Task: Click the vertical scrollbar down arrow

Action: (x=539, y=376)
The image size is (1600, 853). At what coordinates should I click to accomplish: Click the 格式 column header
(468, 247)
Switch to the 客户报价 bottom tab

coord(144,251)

= = = =

> [Exercise requirements]: Format the lines above as a JSON list of strings, one string per line, omitting blank lines.

> [Output of the task]:
[
  "Task: Click the vertical scrollbar down arrow",
  "Action: (x=539, y=376)",
  "The image size is (1600, 853). At what coordinates should I click to accomplish: Click the 格式 column header",
  "(468, 247)",
  "Switch to the 客户报价 bottom tab",
  "coord(144,251)"
]